Endodoncia microscópica

En la Clínica de Salud Dental Dra. Clara Martínez Valero contamos con el Dr. Juan Navarro Ferri, especialista exclusivo en endodoncia y endodoncia microscópica. Estamos hablando de un tratamiento que requiere altas dosis de paciencia, atención y experiencia, pues trabajamos en una zona con poca visibilidad. Es importante que un tratamiento de endodoncia sea realizado por un especialista para conseguir la salvación del diente con las menores visitas posibles.

¿Qué es una endodoncia?

Es un tratamiento que realizamos en el interior del diente (Endo- dentro de), que consiste en la eliminación de la pulpa dentaria (nervios y vasos). Dicho tratamiento se realiza por diversas causa : caries grandes, causas periodontales, traumatismos dentales…

El objetivo fundamental de la endodoncia es aliviar el dolor y salvar el diente.

Ventajas de la endodoncia microscópica frente a la endodoncia tradicional

Debido al tamaño tan pequeño que poseen los conductos radiculares donde se albergan los nervios y vasos pulpares, el tratamiento de endodoncia es uno de los más complicados en odontología.

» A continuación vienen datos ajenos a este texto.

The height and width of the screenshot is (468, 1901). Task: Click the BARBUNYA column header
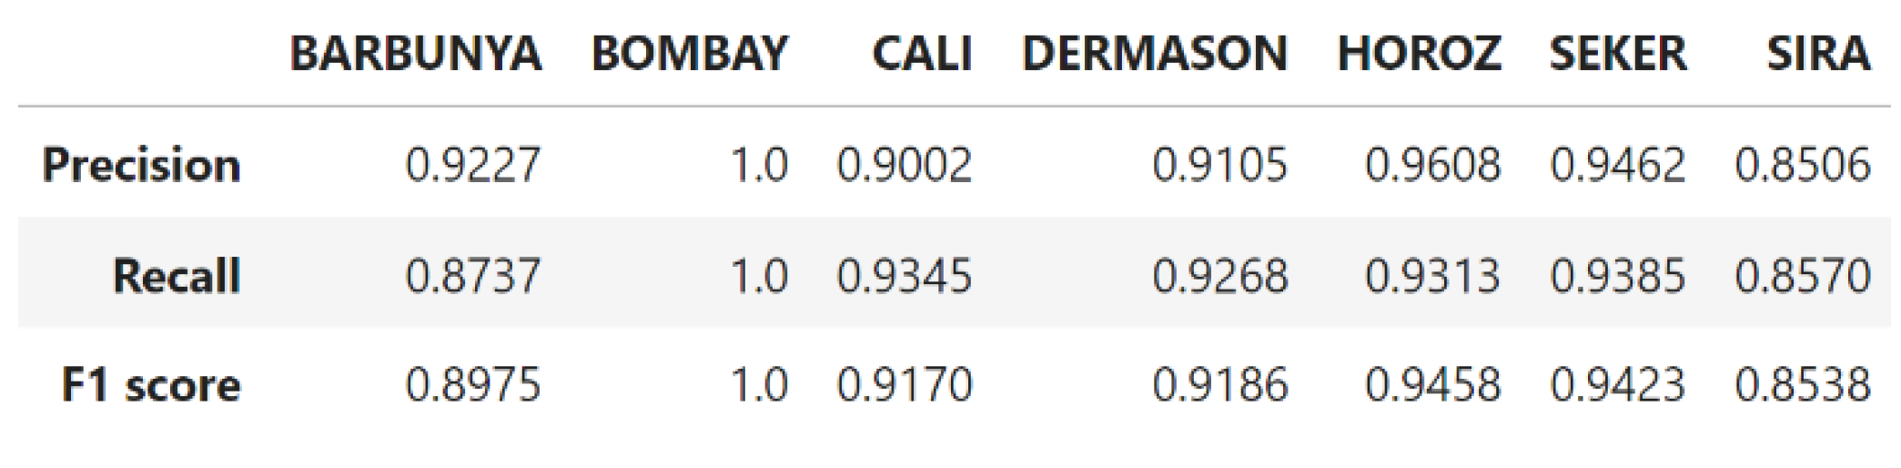pyautogui.click(x=416, y=53)
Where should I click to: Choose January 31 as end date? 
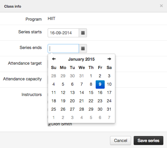(x=109, y=109)
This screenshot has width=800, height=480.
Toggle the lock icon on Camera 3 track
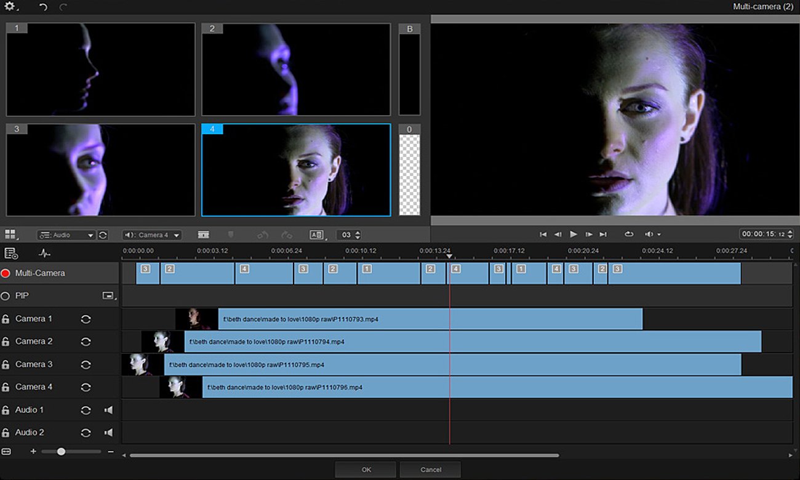pos(6,364)
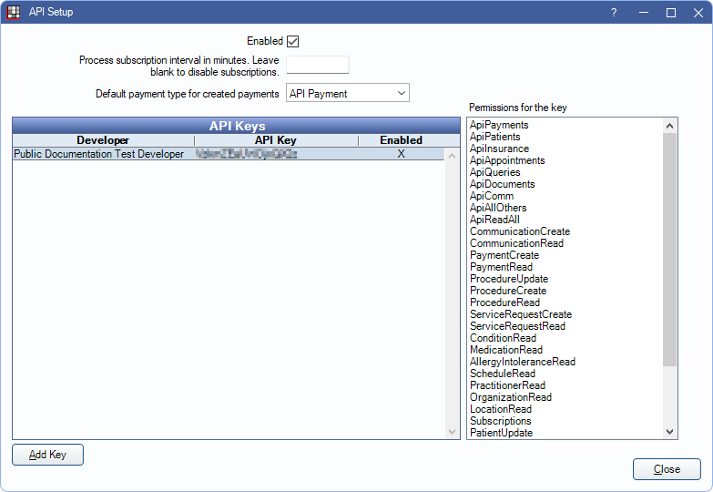The width and height of the screenshot is (713, 492).
Task: Click the help question mark button
Action: 613,13
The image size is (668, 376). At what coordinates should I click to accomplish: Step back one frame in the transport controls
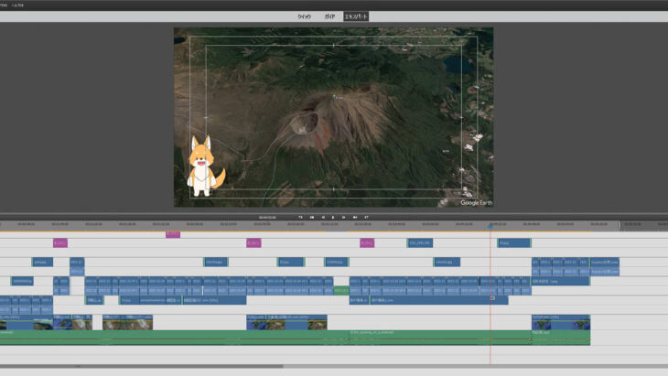pos(323,217)
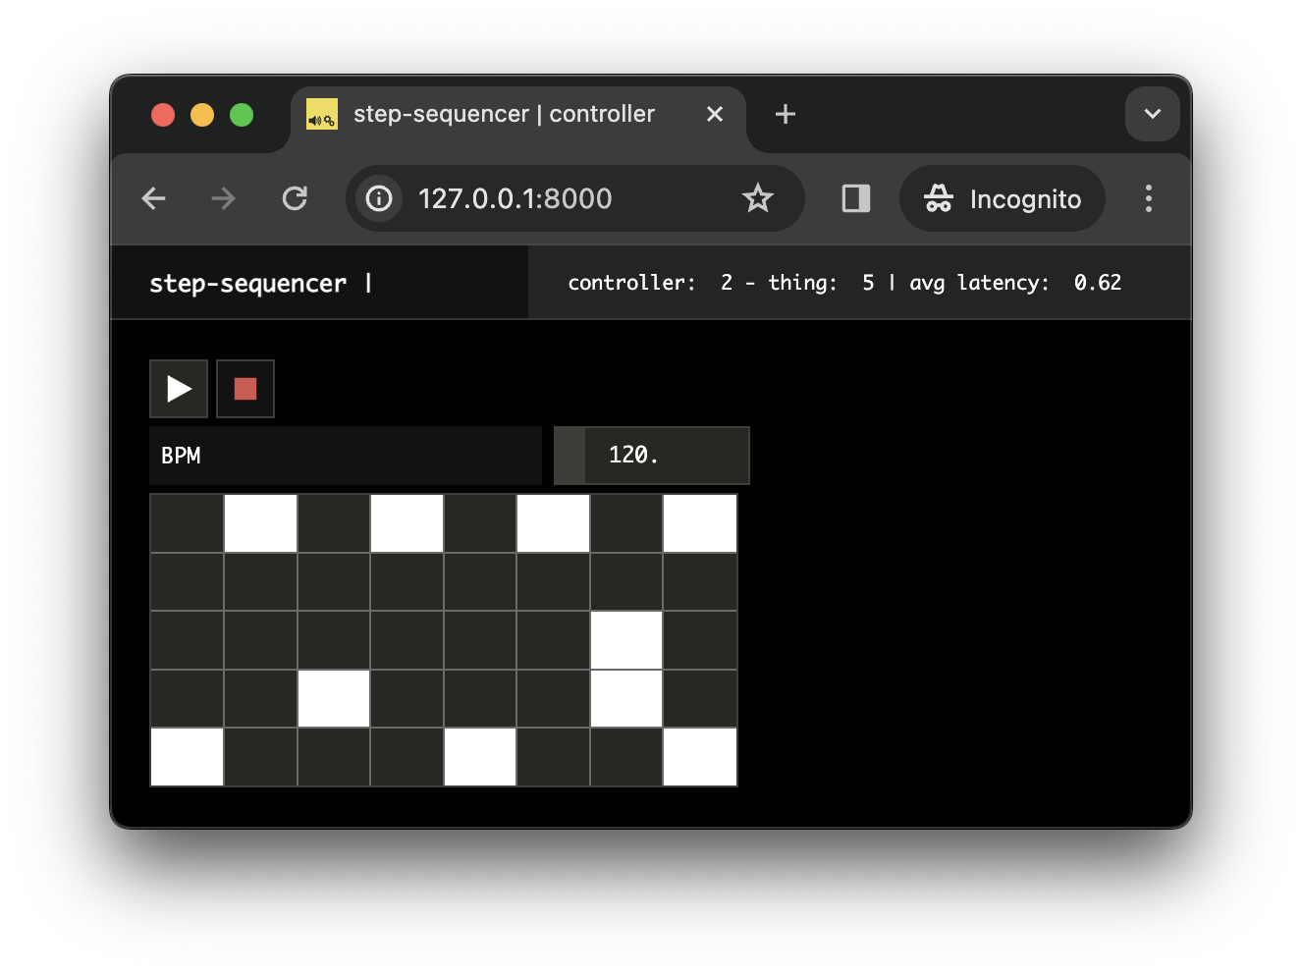Click the Incognito indicator button
The height and width of the screenshot is (974, 1302).
coord(1002,199)
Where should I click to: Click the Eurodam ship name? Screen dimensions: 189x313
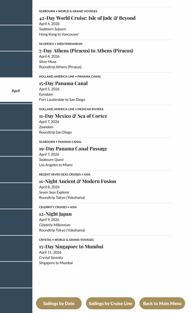46,94
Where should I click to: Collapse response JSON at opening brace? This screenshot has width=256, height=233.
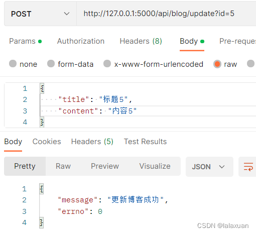pyautogui.click(x=42, y=189)
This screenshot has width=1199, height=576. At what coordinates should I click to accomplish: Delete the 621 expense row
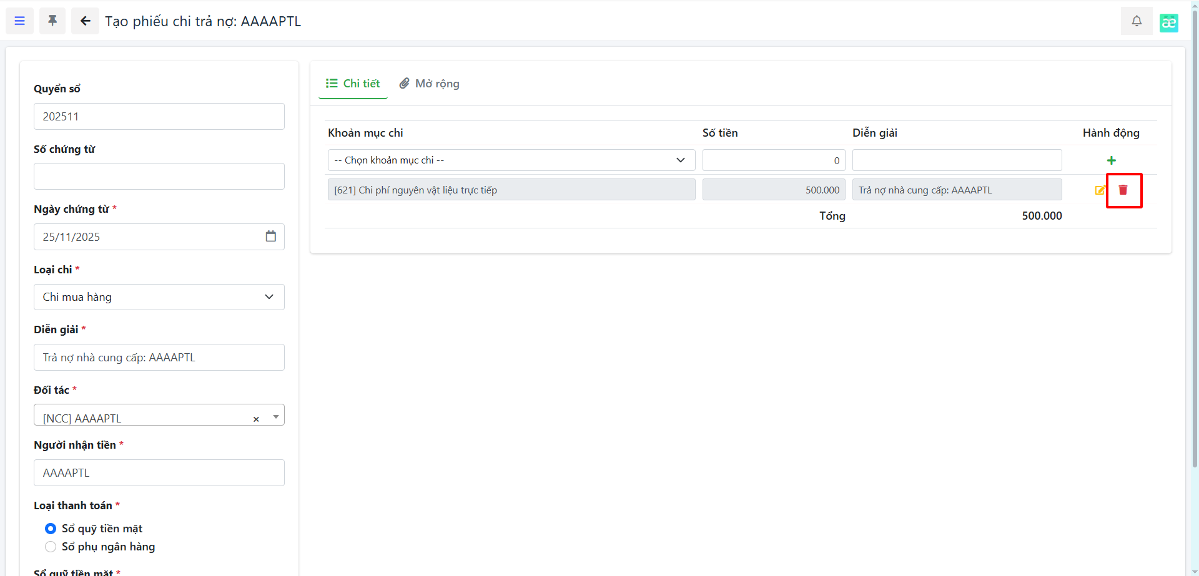coord(1123,190)
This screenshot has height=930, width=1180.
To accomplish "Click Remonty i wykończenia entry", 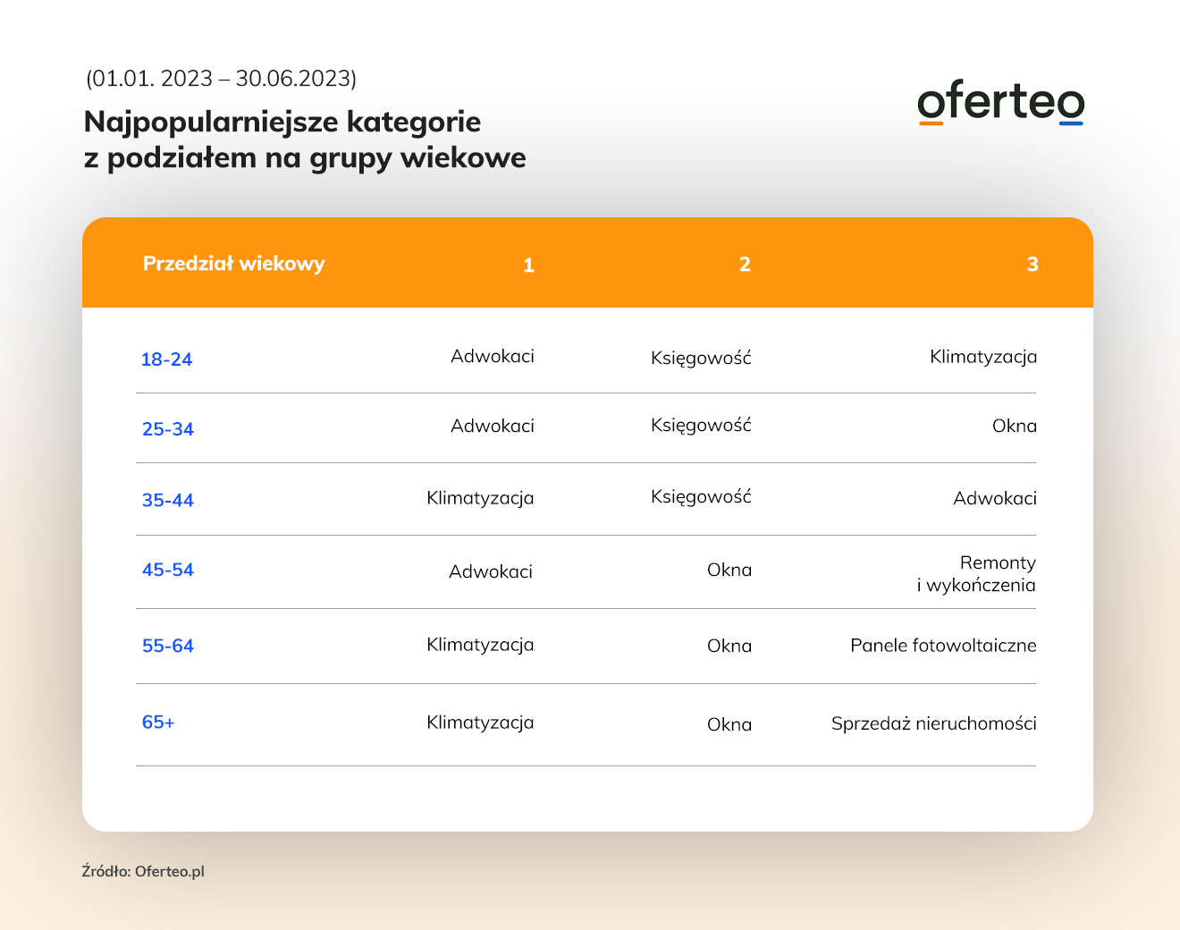I will click(976, 574).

El tratamiento a través de un microscopio quirúrgico proporciona un aumento hasta 30 veces el tamaño de una pieza dental así como proyecta una luz intensa en el campo operatorio lo que permite visualizar el proceso de una manera altamente detallada, facilitando el tratamiento.

La ventajas que aporta la endodoncia microscópica son:

  • Máxima precisión en el diagnóstico
  • Mayor seguridad durante el tratamiento
  • Mayor probalidad de salvar el diente
  • Mayor conservación de tejido dentario
  • Numero menor de sesiones
  • Mejor comunicación con los pacientes

¿Cómo se hace una endodoncia?

El primer paso consiste en obtener una completa anestesia del diente (el tratamiento es totalmente indoloro).Una vez comprobada la anestesia completa procederemos a entrar en la cámara pulpar que es como el vestíbulo de entrada de una casa en la que ya observaremos las "puertas" de acceso al interior de las raíces. Con unos instrumentos, llamados limas, específicamente diseñados iremos eliminando el contenido radicular (vasos y nervios) y limpiando las paredes de modo que no quede ningún resto adherido a las mismas. Un potente desinfectante nos ayudará en esta labor de limpieza radicular. La duración del tratamiento dependerá del número de raíces y conductos del diente.

Por último, rellenaremos el conducto con unas puntas de gutapercha (resina especial) y un cemento sellador para evitar así que queden espacios vacíos donde las bacterias podrían multiplicarse y producir infecciones posteriores.